▶ [TASK TO CARRY OUT]: Taking the line with "Click the external-link" as the first, copy every line through the end of the records below exactly. Do not include pictures.

▶ [RECORDS SUPPLIED]:
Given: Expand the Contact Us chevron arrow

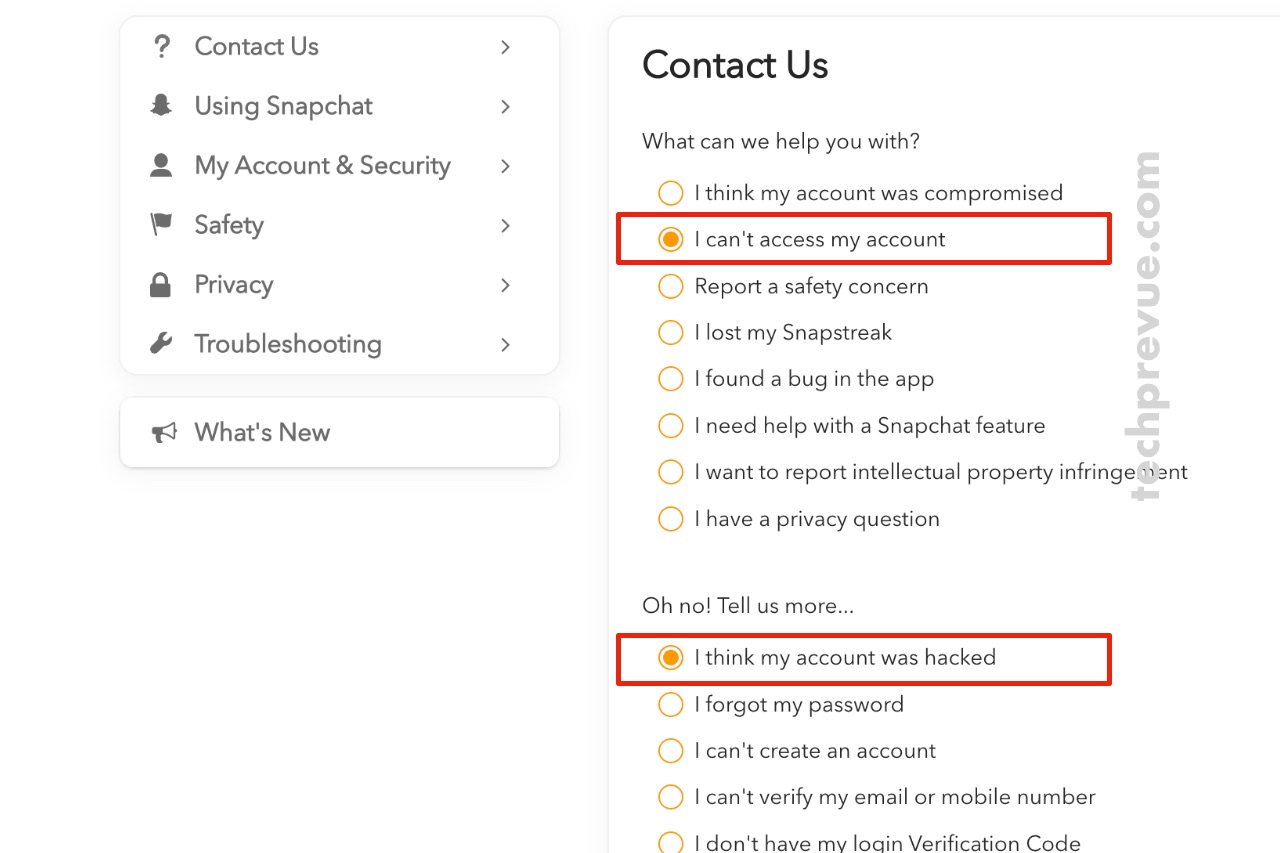Looking at the screenshot, I should (506, 47).
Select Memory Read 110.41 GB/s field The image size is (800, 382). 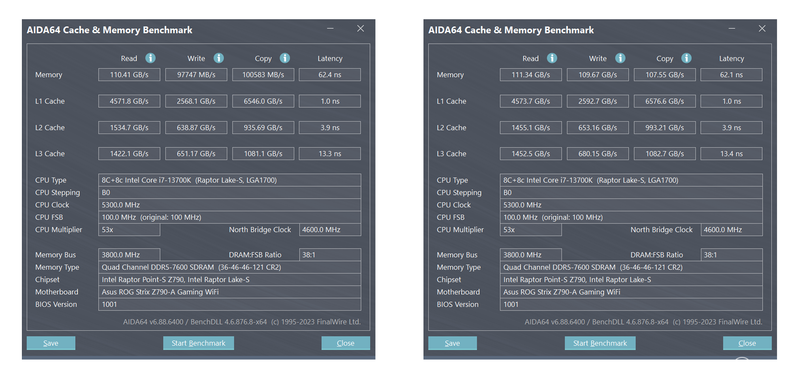[129, 74]
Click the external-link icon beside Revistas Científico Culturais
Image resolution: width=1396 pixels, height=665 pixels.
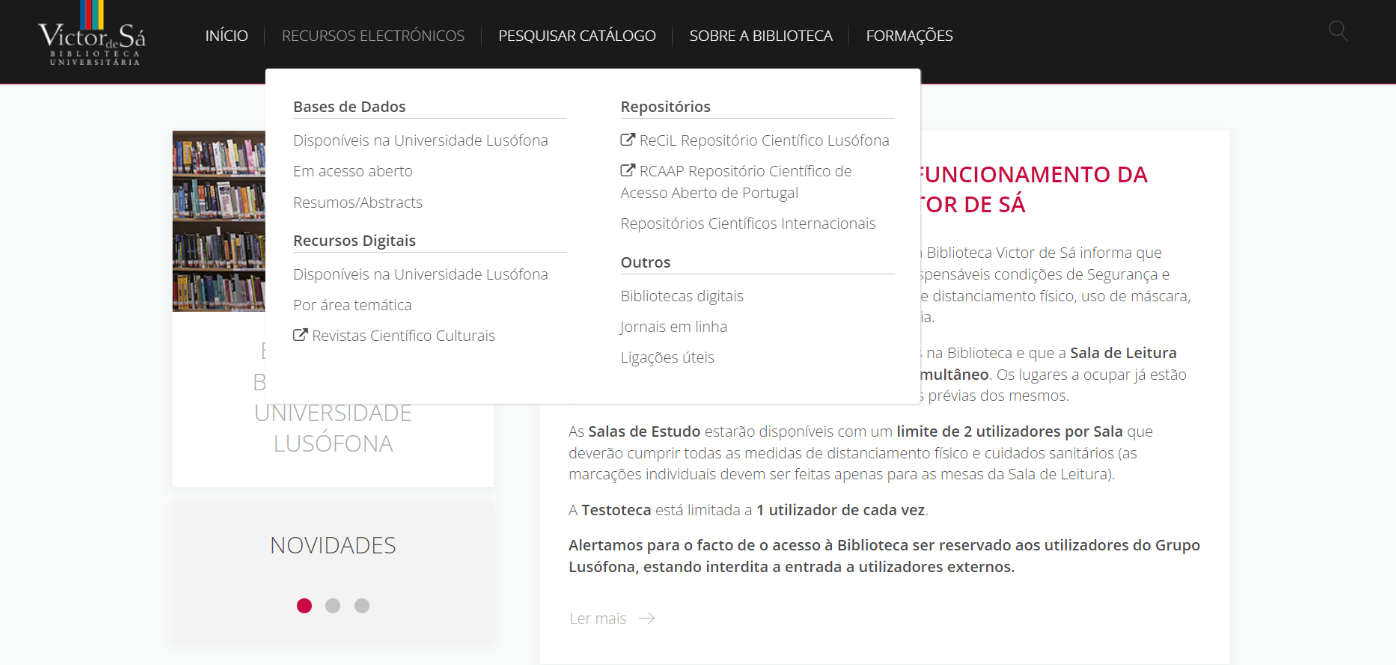[300, 336]
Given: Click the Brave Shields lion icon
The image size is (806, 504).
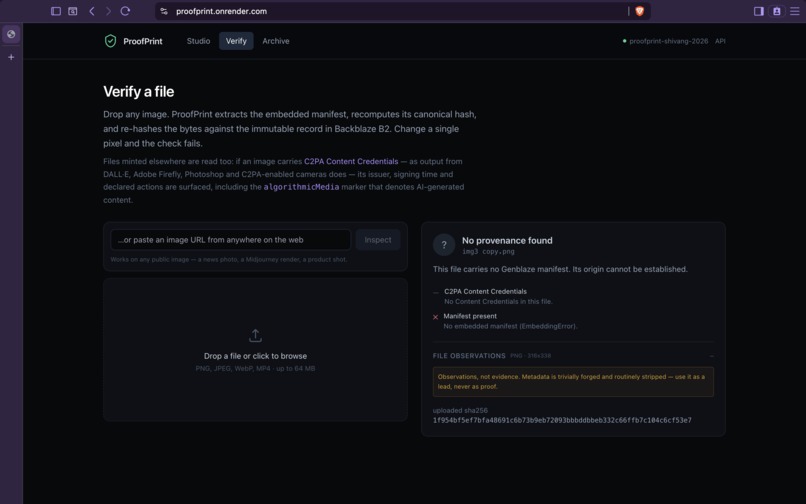Looking at the screenshot, I should [x=639, y=11].
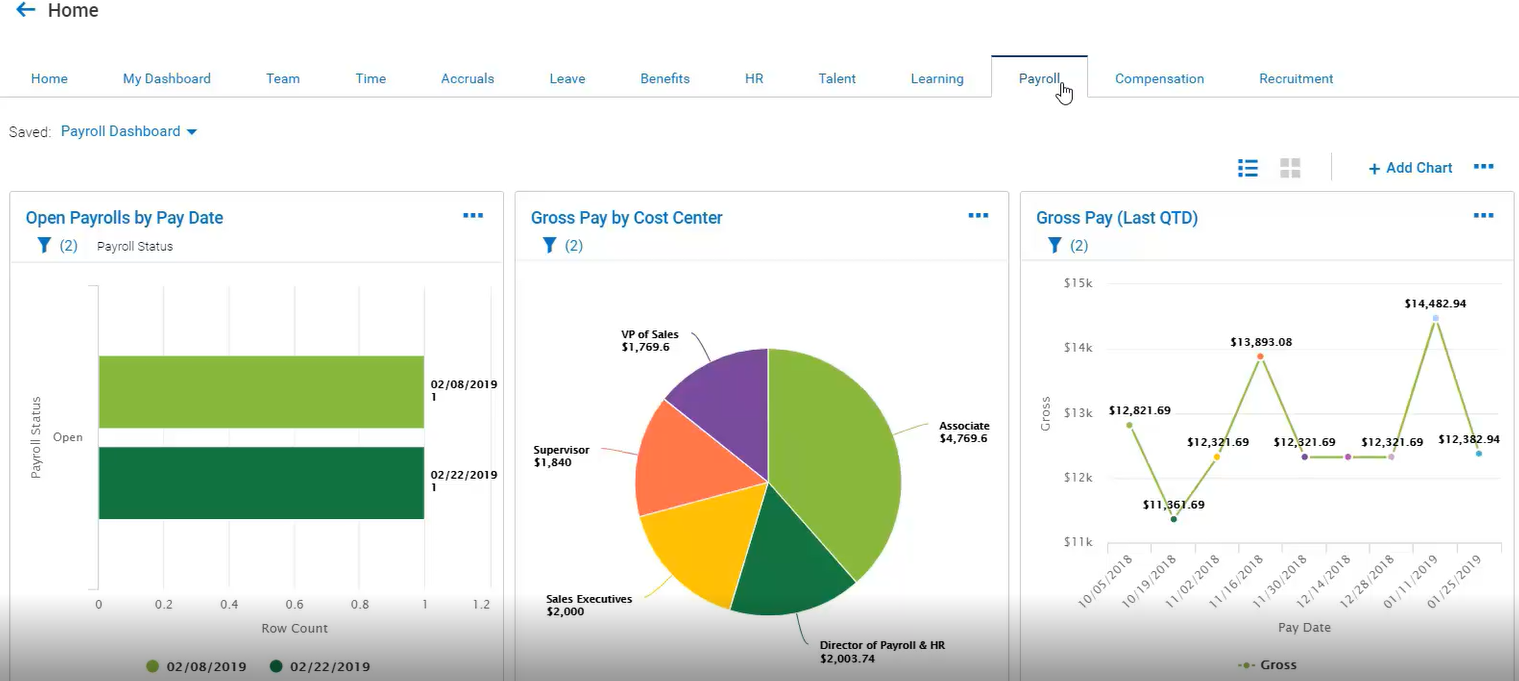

▶ [RESPONSE TO THIS TASK]:
Click the external-link icon beside Revistas Científico Culturais
Image resolution: width=1396 pixels, height=665 pixels.
[300, 336]
Given: Click the Brave Shields lion icon
The image size is (806, 504).
Looking at the screenshot, I should [x=639, y=11].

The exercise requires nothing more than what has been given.